PROBLEM TO WORK ON: Reproduce the Varietal restaurant review below word for word, keeping every character and line break unchanged.
-- START SOURCE EXTRACT --
Saturday, May 19, 2007

Varietal Review

Varietal

No more mushroom caramel on the menu at Varietal, kids. The menu has been significantly revamped for spring—and it looks like the reviews it’s gotten in the past few months have nudged the restaurant in a slightly different direction. If you loved it the way it was before, you’ll think Varietal has been “dumbed down.” Certainly, the approach now seems more muted and conventional than its reputation would have implied.

We went at a little past eight on a Saturday night and were the only other party in the restaurant. By the time we left at around 10 p.m., the dining room was only half-filled. The front, lounge area had only one group in it, its space-aged ice cream scoop chairs standing sadly empty and turned every which way as though they didn’t know which direction to face. This made me a little sad because there are redeeming things about this restaurant, including the exceptional service (helpful, friendly, and very likeable, but never intrusive), a few good wines by the glass that one would not be able to find elsewhere, and a few high points on the menu. I’m of the school that it just needs a little more work and maybe a more communicable vision.
-- END SOURCE EXTRACT --
-- START RECORDS SUPPLIED --
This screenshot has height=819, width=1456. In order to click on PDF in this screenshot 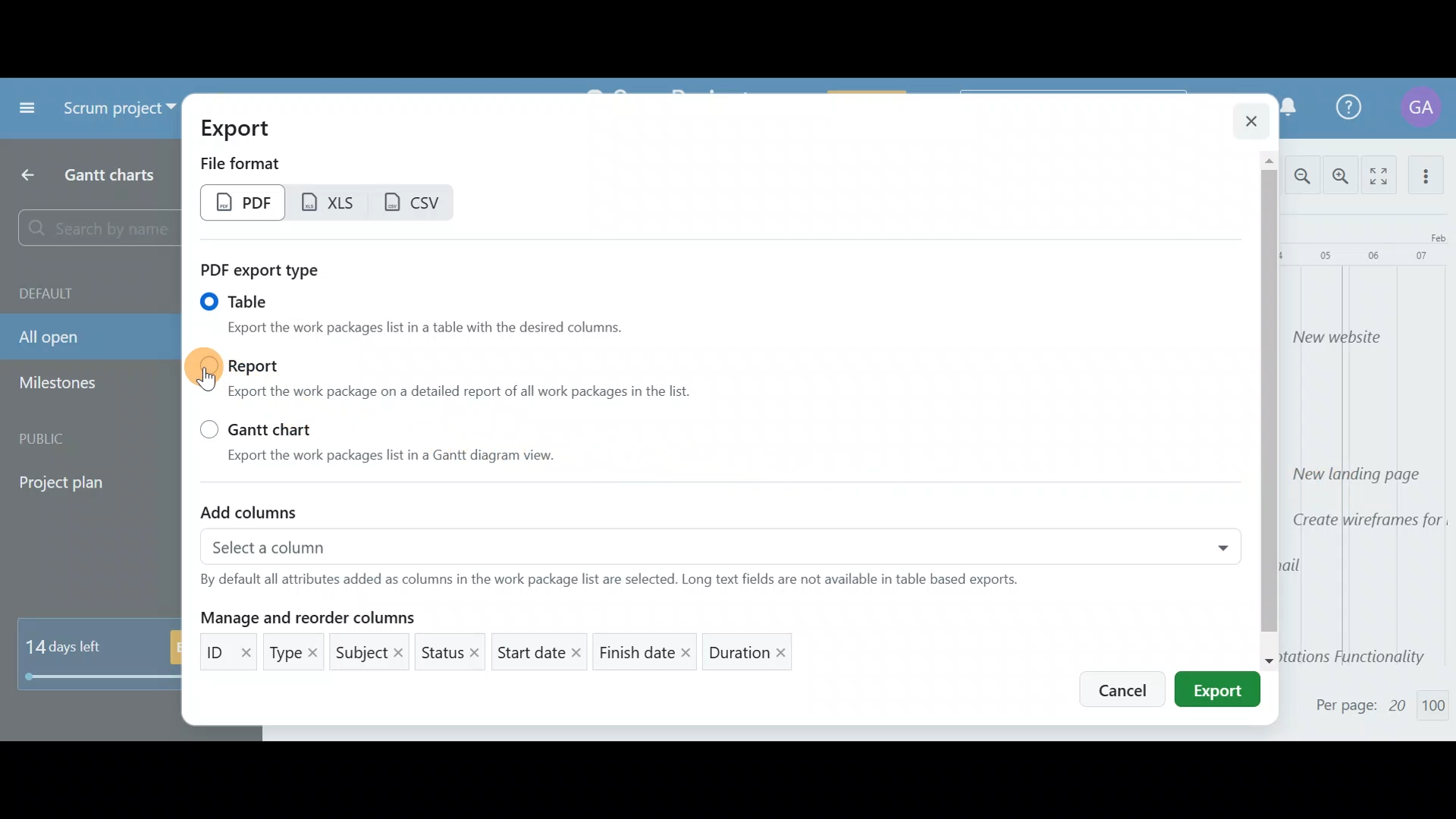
-- END RECORDS SUPPLIED --
-- START RECORDS SUPPLIED --
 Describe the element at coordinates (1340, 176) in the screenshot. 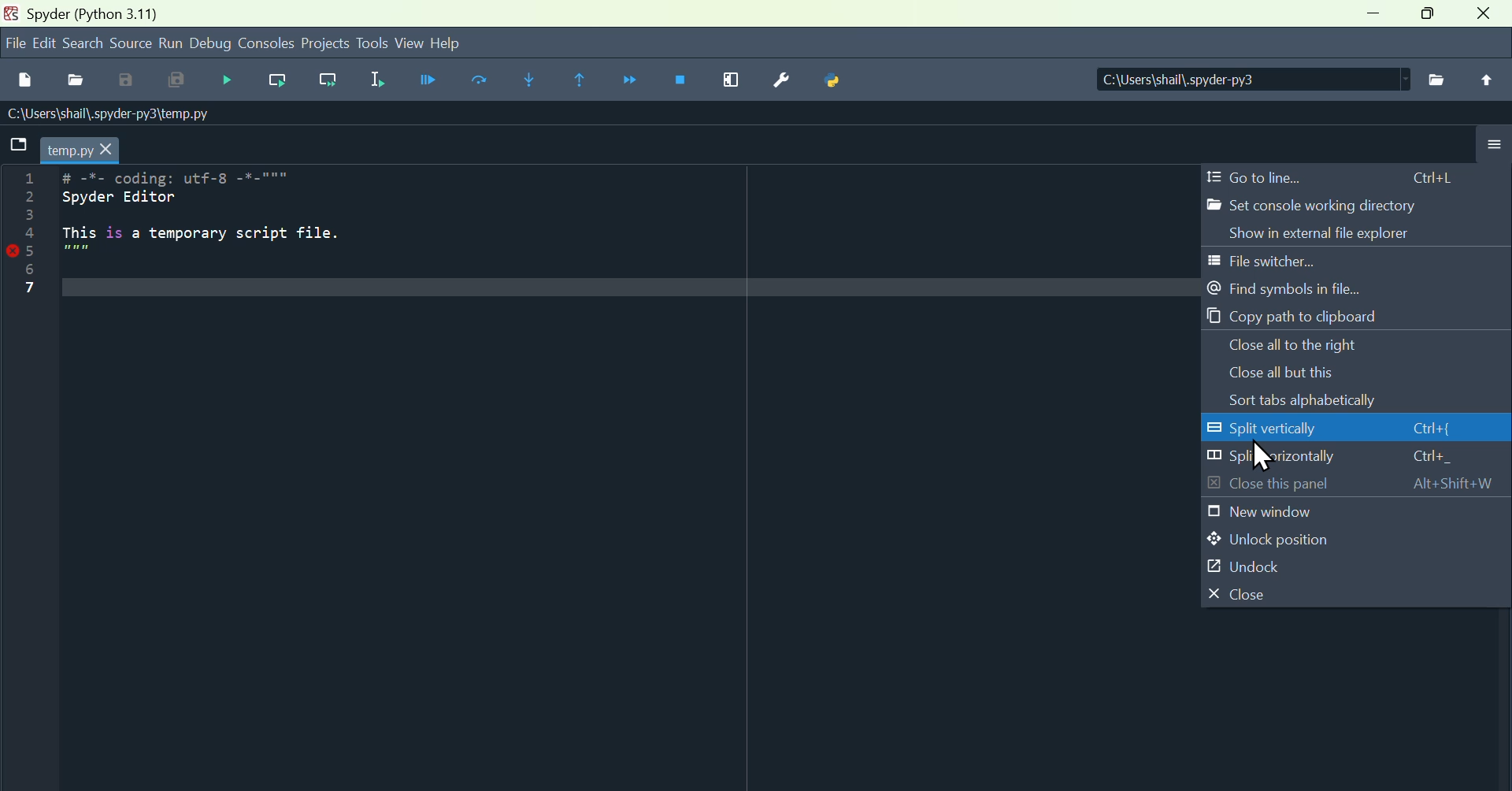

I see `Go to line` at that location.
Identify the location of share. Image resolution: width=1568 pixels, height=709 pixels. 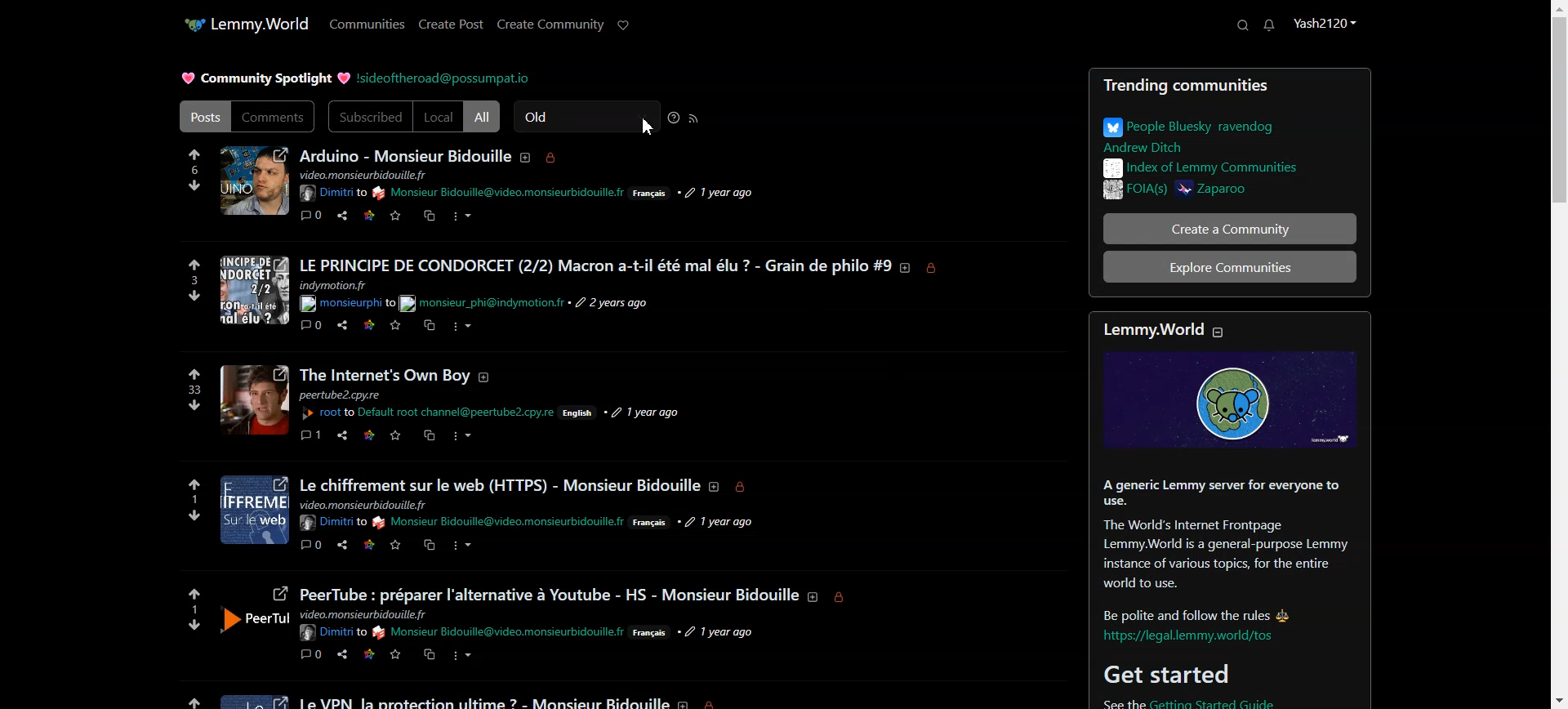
-- END RECORDS SUPPLIED --
SOLVED PROBLEM:
Saturday, May 19, 2007

Varietal Review

Varietal

No more mushroom caramel on the menu at Varietal, kids. The menu has been significantly revamped for spring—and it looks like the reviews it’s gotten in the past few months have nudged the restaurant in a slightly different direction. If you loved it the way it was before, you’ll think Varietal has been “dumbed down.” Certainly, the approach now seems more muted and conventional than its reputation would have implied.

We went at a little past eight on a Saturday night and were the only other party in the restaurant. By the time we left at around 10 p.m., the dining room was only half-filled. The front, lounge area had only one group in it, its space-aged ice cream scoop chairs standing sadly empty and turned every which way as though they didn’t know which direction to face. This made me a little sad because there are redeeming things about this restaurant, including the exceptional service (helpful, friendly, and very likeable, but never intrusive), a few good wines by the glass that one would not be able to find elsewhere, and a few high points on the menu. I’m of the school that it just needs a little more work and maybe a more communicable vision.